Zivkovic: «É difícil convencer jogadores a ficar quando a família precisa de dinheiro»

7 out 2002, 14:14

Jugoslávia: O declínio de uma potência O futebol parou no tempo, passado para segundo plano num país em guerra e em crise. O Maisfutebol esteve em Belgrado e fez o diagnóstico de um país que há uma década estava no auge.

Zvonko Zivkovic é treinador de juniores do Partizan, assumindo um papel de destaque na formação de jovens jogadores jugoslavos. O clube que eliminou o Sporting - com muitos jogadores que passaram pelas mãos de Zivkovic, alguns deles titulares indiscutíveis, como Lazovic ou Delibasic, convocados esta semana para a selecção de esperanças - tem o melhor centro de formação do país, uma academia com seis campos relvados e todas as condições para trabalhar. Uma excepção, admite este antigo jogador do Benfica, que actuou sob o comando de John Mortimore na conquista do campeonato e da taça em 86/87.

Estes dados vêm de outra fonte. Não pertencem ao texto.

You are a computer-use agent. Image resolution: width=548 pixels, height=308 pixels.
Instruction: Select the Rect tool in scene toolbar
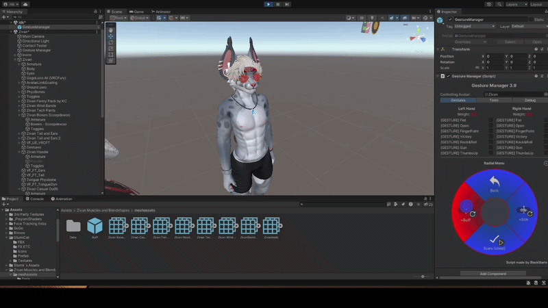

«O Partizan tem uma escola famosa de jogadores, tem 57 anos de História, treinadores muito bons e participa nas competições europeias. Infelizmente, apenas nós e o Estrela Vermelha têm boas condições para treinos. Os outros clubes não têm dinheiro para competir, para dar boas condições, para pagar aos jogadores...»

O campeonato, e nisto a opinião dos entrevistados do Maisfutebol é unânime, está nivelado por baixo, sendo a desagregação da antiga Jugoslávia um dos factores fundamentais. «Hoje há apenas duas equipas a lutar pelo título. Antes eram cinco ou seis, a qualidade e a competitividade do futebol era maior, os estádios estavam cheios, tudo era diferente. Hoje só o Partizan ou o Estrela Vermelha levam adeptos aos estádios. As outras equipas não têm possibilidade de jogar bem e as pessoas não as querem ver.»

A pedagogia

Um dos grandes problemas com que os clubes se defrontam hoje é a vontade dos jogadores de irem para o estrangeiro. Durante o regime comunista os jogadores apenas podiam emigrar aos 27 anos, mas hoje o sonho de qualquer miúdo de 18 é fazer um contrato com um clube italiano, espanhol ou alemão.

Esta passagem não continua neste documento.